WEN received funding from Rosa: the UK fund for women and girls, to develop a feminist leadership programme for emerging environmental change-makers in Tower Hamlets.  Over the last 10 months, WEN has worked with paid interns, supporting them through a tailored programme of training, one-to-one support, practical hands-on work experience and workshops. Many of the workshops will be open to local residents, to help build the skills and confidence to speak out on the environmental issues that matter to them.  The programme also aims to increase the involvement of under-represented groups - particularly Black, Asian and minority ethnic (BAME) women- in environmental forums.

In this blog post, one of our recent interns, Shaheda Aziz, shares her experience of working at WEN...


Shaheda (far left) and WEN team at What Women Want 2.0 Launch in Parliament.

Shaheda (far left) and WEN team at What Women Want 2.0 Launch in Parliament.

By offering the internship through Rosa, the UK fund for Women and Girls, WEN have definitely hatched a few WEN chicks! 

The success of the internship has paid off in more ways than one. I recently held an event for International Women’s Week at Spitalfields city farm where I work. This was WEN leadership programme in action. 

The training with WEN has had a direct impact on how I can affect and create change in my community. It has given me the confidence to take on the challenge of organising an event, inspired by WEN forums and seminars. Using WEN's format/template to create such events, has given me the tools to work professionally in my own field of work. 

I was able to take the role of public speaker, take ownership of an audience, and feel valued as an individual for what I have to offer. 

Thanks to WEN, I feel I can connect and engage in discussions/debates about issues that matter to me. No doubt it has awoken my senses for more knowledge, education and intrigue of what else is out there. 

Over the course of the 10-week programme, I was fully integrated with the WEN team.

 Before long, I was getting invitations to go along to meetings, to such places like the International Institute for Environment and Development, to participate in a Gender and Development Network gathering.

 I attended a fiery seminar at Birkbeck University with a diverse panel, topic; re-framing Environmentalism. I went to the Feminism in London Conference, Student Sustainability summit in Coventry and represented WEN at Break the Barriers, Period Poverty Summit in Leeds.

Shaheda and Natasha at Period Poverty Summit in Leeds

Shaheda and Natasha at Period Poverty Summit in Leeds

In between all this, there were extra workshops and trainings offered in the WEN office in Shoreditch.

Recently, I was invited to go to What Women Want 2.0 Launch in Parliament.  I liked the fact that I can go to such events, ‘dressed’ as no one but me, with an open mind, free to form my own opinions and challenge the status quo.

The internship may have expired, but my friendship to the WEN team still stand, and I’m happy to be volunteering with them when I can.

Working with WEN, has been a road of discovery.
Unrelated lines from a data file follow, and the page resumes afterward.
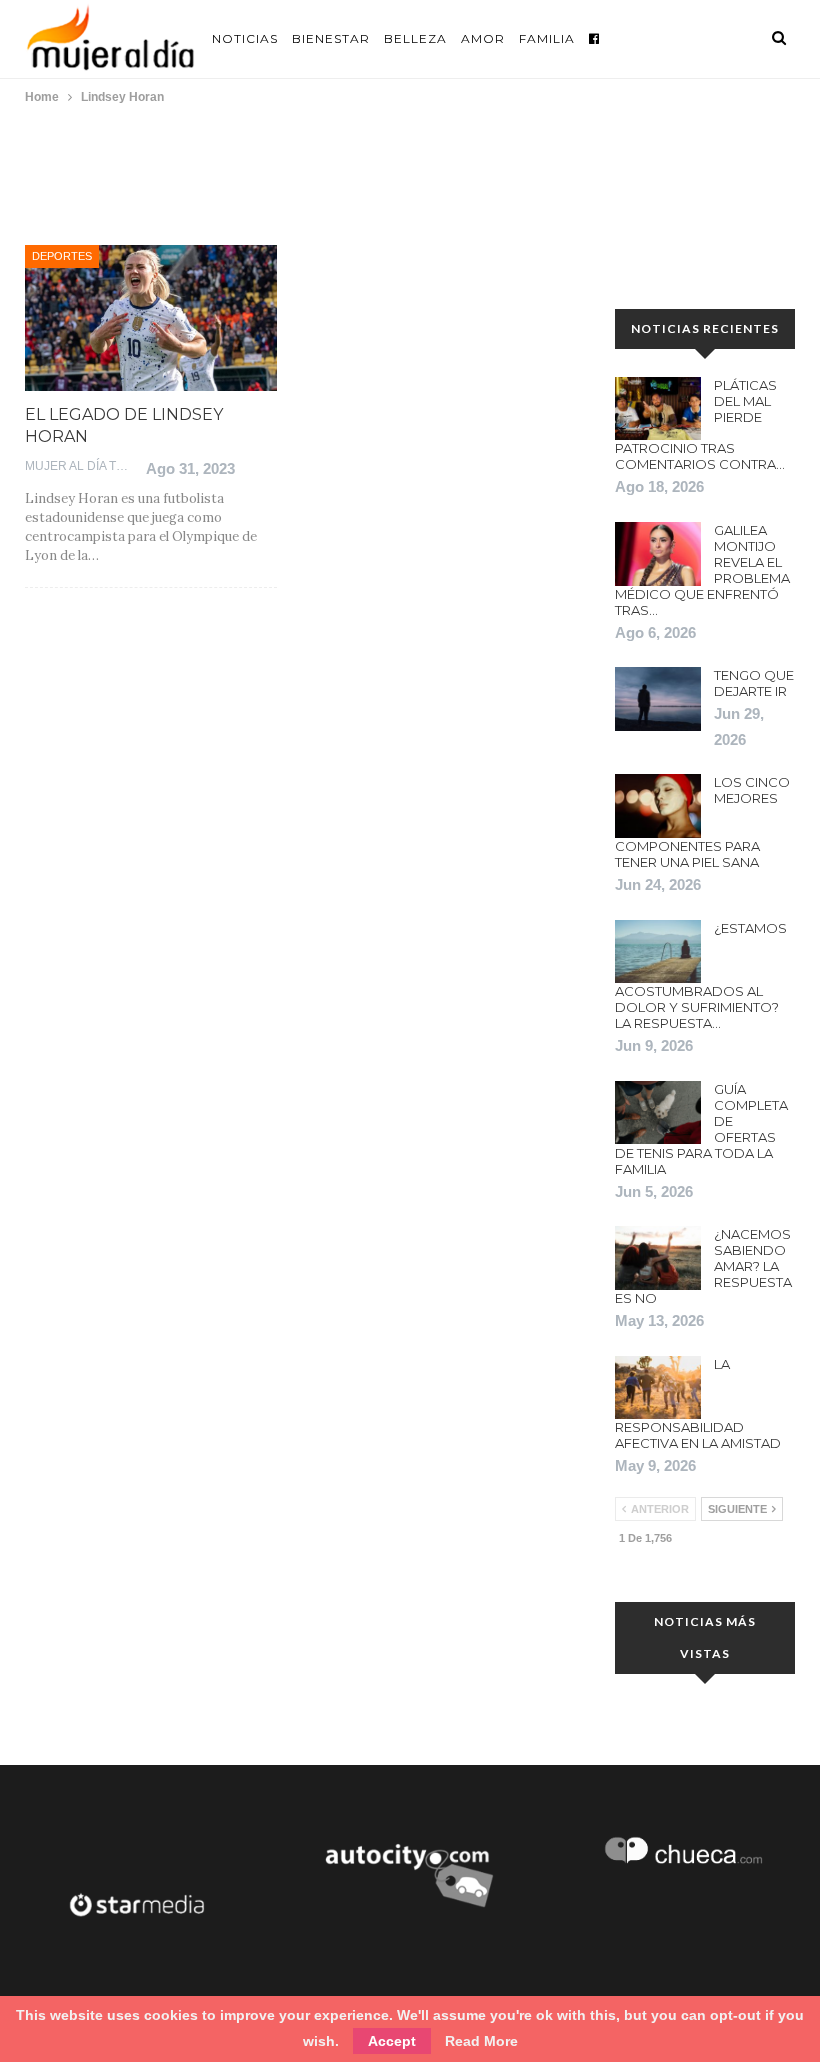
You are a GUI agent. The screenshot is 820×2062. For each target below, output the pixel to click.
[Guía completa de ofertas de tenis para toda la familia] (658, 1113)
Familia (547, 38)
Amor (483, 38)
A personal journey as I have been inspired by so many women and their stories, which resonate for all women, in crisis, in hardship, dealing with problems so great, so severe; who are affected directly by climate change, I stand with them in solidarity and tears.

As a British Bangladeshi, it is fundamental that such Internship programmes aim to increase the involvement of under-represented groups in organisations such as WEN. How else can we fulfil our aims to work together, to tackle an issue as big and alien as climate change? We must create the language for it in all communities, and in only doing so, can we truly achieve, what we are here to do, care for our planet and each other.